→ What to work on: Return the text of every record below exactly as it appears, with the pictures omitted.

+++ Input

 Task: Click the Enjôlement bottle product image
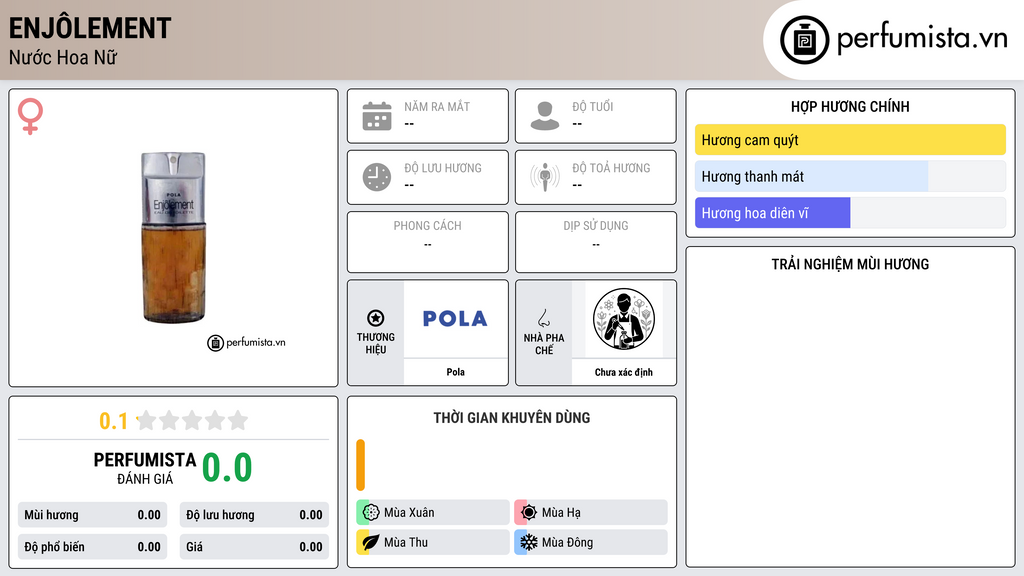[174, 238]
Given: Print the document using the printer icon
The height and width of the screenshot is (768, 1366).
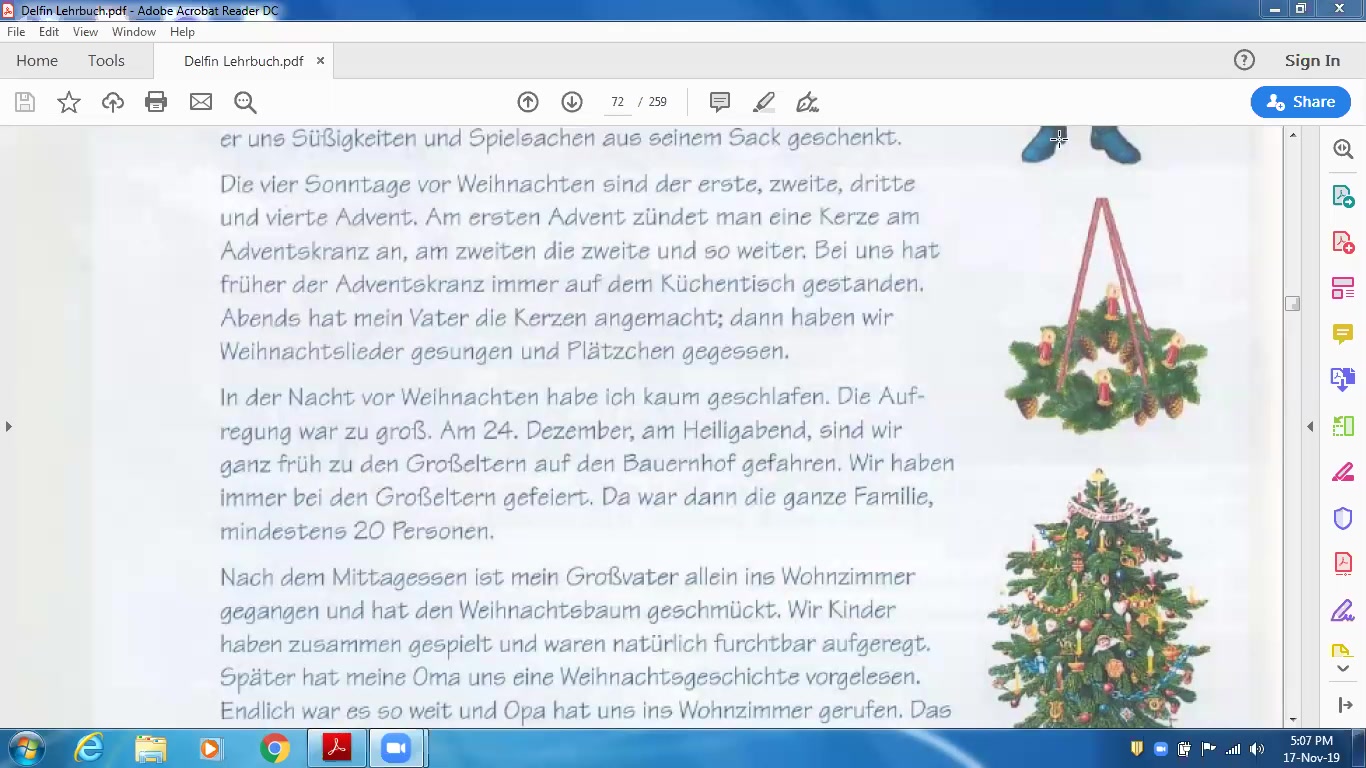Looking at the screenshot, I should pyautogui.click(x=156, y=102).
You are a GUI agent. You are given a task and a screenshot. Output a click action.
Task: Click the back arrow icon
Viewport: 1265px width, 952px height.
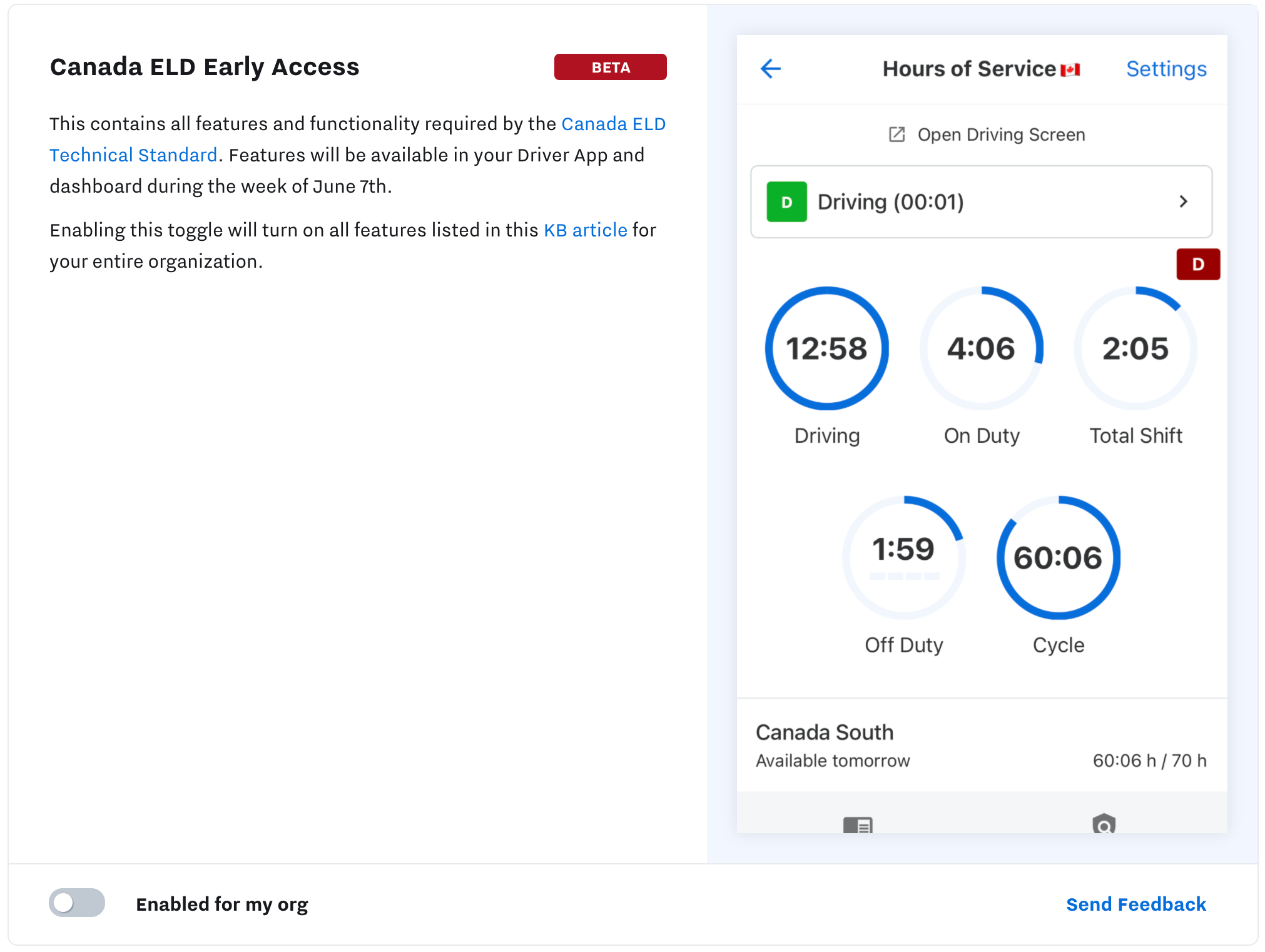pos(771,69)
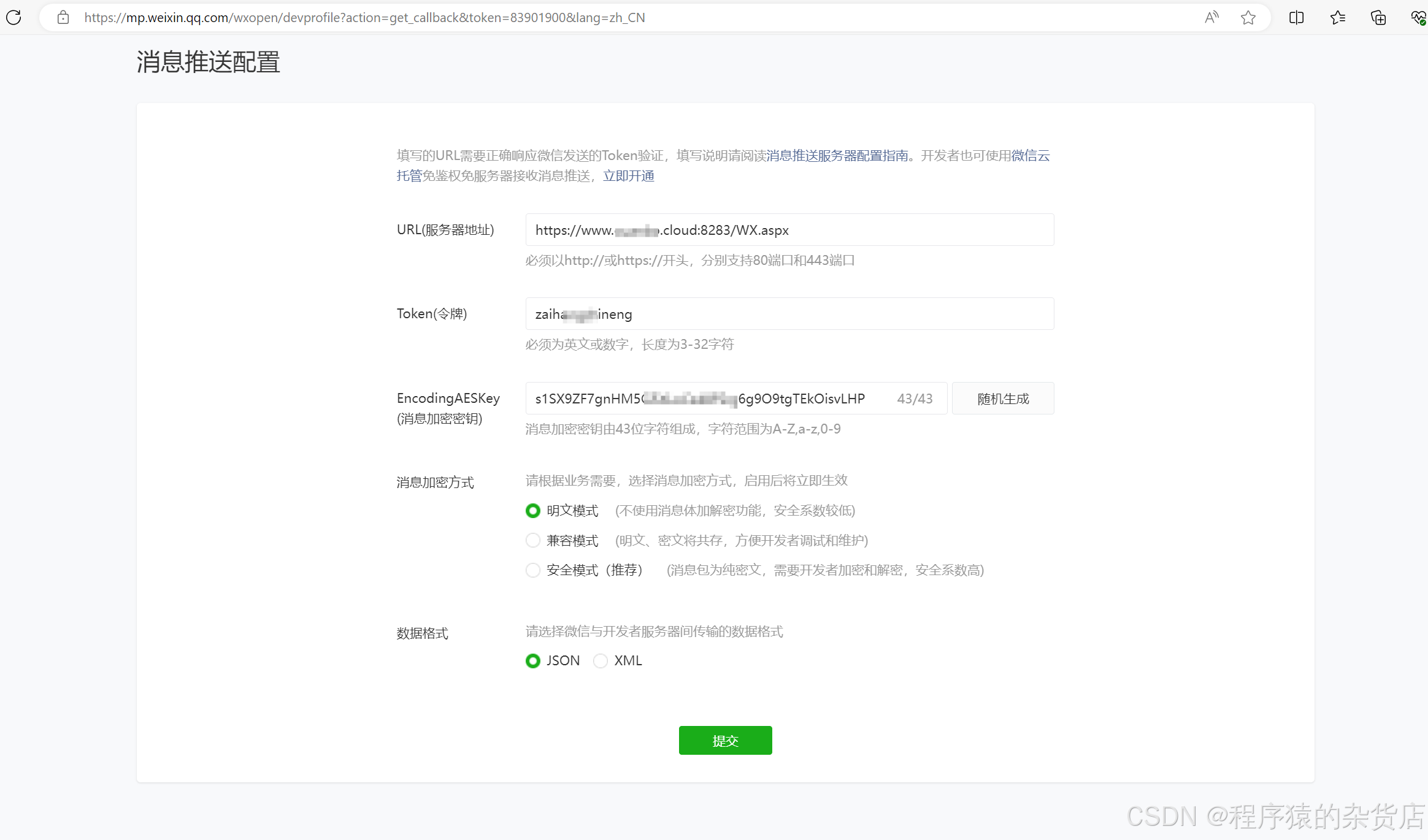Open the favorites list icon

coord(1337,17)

++++++

→ Result:
 Task: Click the Enjôlement bottle product image
[174, 238]
Given: Print the document using the printer icon
The height and width of the screenshot is (768, 1366).
Looking at the screenshot, I should pyautogui.click(x=156, y=102).
You are a GUI agent. You are given a task and a screenshot. Output a click action.
Task: Click the back arrow icon
Viewport: 1265px width, 952px height.
pos(771,69)
Open the favorites list icon

coord(1337,17)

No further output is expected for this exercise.